Мягкий вагон! Это показалось мне чудом. Я представляла себе совсем иную картину: жесткий сидячий, переполненный до отказа, и я под охраной вооруженных конвоиров, привлекающая внимание десятков любопытных глаз. Это было бы удручающе тяжело.

А здесь в четырехместное купе вносят мой такой знакомый, такой домашний чемодан. Сопровождающие меня мужчина и женщина рассаживаются по местам. Присаживаюсь и я. И тут в проеме двери появляется еще один человек. Не верю своим глазам – это же мой коллега по институту Ван Дэшэн!

– И вы здесь? – изумляюсь я.

– Да, я буду сопровождать вас до места назначения, – улыбается он.

Какое счастье! Не спрашивая разрешения, перехожу на русский язык. Нас не одергивают.

Ван Дэшэн в свое время окончил Московский пединститут (МГПИ), занимался советской литературой и прекрасно говорил по-русски. Это был человек с широким кругозором, но не очень покладистый в общении с коллегами. Его прямолинейность в суждениях и независимость мысли не всем нравились. Он, по существу, всегда был «скрытым диссидентом», и только хорошее классовое происхождение (сын столяра) его спасало. В этот раз, как он мне пояснил, он добровольно согласился от имени нашего института сопровождать меня в ссылку. Других пугала одна мысль о контакте с человеком, выходящим из тюрьмы.

Как я была рада, что моим спутником оказался именно Ван Дэшэн, человек, с которым можно было вдосталь интересно побеседовать! Сама возможность говорить по-русски доставляла мне наслаждение, язык постепенно развязывался, и стесненность в речи исчезала.

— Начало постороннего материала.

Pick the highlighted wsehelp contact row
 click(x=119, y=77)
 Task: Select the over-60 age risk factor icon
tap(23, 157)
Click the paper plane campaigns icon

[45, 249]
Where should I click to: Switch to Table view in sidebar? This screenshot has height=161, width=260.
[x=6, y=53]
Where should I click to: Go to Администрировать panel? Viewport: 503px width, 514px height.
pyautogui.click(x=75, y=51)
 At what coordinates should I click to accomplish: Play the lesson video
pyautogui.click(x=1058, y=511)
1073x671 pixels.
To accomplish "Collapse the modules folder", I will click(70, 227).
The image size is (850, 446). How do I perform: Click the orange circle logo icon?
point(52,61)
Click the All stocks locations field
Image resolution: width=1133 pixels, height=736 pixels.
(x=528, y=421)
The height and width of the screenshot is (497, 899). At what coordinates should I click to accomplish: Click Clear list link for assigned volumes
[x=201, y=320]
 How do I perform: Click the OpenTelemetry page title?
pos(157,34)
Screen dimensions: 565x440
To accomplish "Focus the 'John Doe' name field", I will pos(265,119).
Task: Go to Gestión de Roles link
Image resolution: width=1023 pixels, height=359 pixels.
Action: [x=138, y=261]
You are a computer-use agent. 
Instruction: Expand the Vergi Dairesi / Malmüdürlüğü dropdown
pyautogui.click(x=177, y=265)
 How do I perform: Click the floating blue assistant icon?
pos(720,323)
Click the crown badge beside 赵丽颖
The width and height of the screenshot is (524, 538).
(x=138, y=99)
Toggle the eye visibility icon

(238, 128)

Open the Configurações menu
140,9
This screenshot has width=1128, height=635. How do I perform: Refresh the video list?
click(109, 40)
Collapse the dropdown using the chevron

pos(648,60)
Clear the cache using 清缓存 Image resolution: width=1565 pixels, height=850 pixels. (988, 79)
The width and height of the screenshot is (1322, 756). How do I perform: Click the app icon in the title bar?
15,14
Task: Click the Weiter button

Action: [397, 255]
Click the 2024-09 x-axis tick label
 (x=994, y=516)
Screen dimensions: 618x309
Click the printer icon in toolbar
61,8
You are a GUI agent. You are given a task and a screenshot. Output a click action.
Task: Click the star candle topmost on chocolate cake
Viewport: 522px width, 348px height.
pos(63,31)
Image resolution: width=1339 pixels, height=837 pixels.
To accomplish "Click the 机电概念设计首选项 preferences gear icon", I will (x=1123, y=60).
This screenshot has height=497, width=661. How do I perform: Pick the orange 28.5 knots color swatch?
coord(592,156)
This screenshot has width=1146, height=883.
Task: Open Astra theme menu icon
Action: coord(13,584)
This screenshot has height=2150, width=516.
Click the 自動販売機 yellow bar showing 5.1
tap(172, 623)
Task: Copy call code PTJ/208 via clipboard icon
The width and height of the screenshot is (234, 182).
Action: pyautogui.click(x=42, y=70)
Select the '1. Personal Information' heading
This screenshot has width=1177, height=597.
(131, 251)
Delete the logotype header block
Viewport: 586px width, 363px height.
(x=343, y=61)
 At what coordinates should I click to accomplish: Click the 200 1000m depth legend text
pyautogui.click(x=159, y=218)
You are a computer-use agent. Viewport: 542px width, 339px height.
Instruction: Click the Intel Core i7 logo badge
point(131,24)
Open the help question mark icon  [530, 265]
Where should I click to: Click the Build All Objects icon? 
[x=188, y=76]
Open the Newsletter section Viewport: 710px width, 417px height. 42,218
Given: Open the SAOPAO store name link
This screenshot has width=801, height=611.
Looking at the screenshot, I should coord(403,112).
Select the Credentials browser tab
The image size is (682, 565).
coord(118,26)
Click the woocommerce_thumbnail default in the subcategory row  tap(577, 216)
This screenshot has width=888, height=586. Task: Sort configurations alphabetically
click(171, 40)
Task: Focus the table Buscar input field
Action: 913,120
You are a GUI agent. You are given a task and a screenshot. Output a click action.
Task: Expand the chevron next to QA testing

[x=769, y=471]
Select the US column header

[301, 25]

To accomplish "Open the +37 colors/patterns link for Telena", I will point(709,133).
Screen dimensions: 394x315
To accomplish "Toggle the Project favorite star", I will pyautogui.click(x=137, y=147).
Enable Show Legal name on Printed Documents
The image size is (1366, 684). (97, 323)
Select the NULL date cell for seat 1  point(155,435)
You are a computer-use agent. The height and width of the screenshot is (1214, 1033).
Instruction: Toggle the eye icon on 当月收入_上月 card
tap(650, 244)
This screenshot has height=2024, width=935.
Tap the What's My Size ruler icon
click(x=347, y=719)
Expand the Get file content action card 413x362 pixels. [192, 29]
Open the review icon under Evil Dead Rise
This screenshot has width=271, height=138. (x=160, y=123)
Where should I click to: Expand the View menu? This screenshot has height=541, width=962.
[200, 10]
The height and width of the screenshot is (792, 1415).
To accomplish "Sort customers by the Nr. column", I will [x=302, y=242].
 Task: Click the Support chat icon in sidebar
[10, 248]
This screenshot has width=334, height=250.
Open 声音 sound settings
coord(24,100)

Когда настало время обеда, мы прошли в вагон-ресторан и хорошо поели. Еще одно удовольствие, принесенное свободой! Или только иллюзией свободы? Я не могла не заметить, что, когда я выходила в туалет, за мной следовала сопровождающая женщина, которая оставалась караулить за дверью. Чего они опасались? Неужели думали, что я выскочу на ходу из поезда?

В туалетном зеркале я впервые за восемь лет увидела свое отражение. Боже мой! Я стала седой как лунь, похудела и, конечно, состарилась. Тюрьма не проходит бесследно ни для кого.

Колеса стучали, унося меня все дальше из Пекина.

Весна 1975 года принесла освобождение многим узникам Циньчэна. После падения Линь Бяо в результате каких-то до сих пор не до конца понятных закулисных движений изменилось равновесие сил на самом верху в пользу смягчения политики, и важных политических заключенных стали потихоньку выпускать из тюрьмы. Первым из них повезло больше – им разрешили вернуться домой к детям. В числе таких счастливчиков оказались Эми Сяо с Евой, отсидевшие в Циньчэне семь с половиной лет. Но потом, видимо, кто-то спохватился, что скопление бывших зэков в столице чревато последствиями, и людей из тюрьмы начали вывозить прямо на вокзал и отправлять под негласным конвоем в ссылку.

К тому времени, когда выпустили меня, Циньчэнская тюрьма практически опустела. Я была одной из последних, кто покинул ее стены.

Юньчэн

После восемнадцатичасовой тряски в поезде (хотя мне это путешествие не показалось ни обременительным, ни утомительным) в глухую полночь мы высадились на платформе маленькой, плохо освещенной станции, где не было никого, кроме тех, кто нас встречал.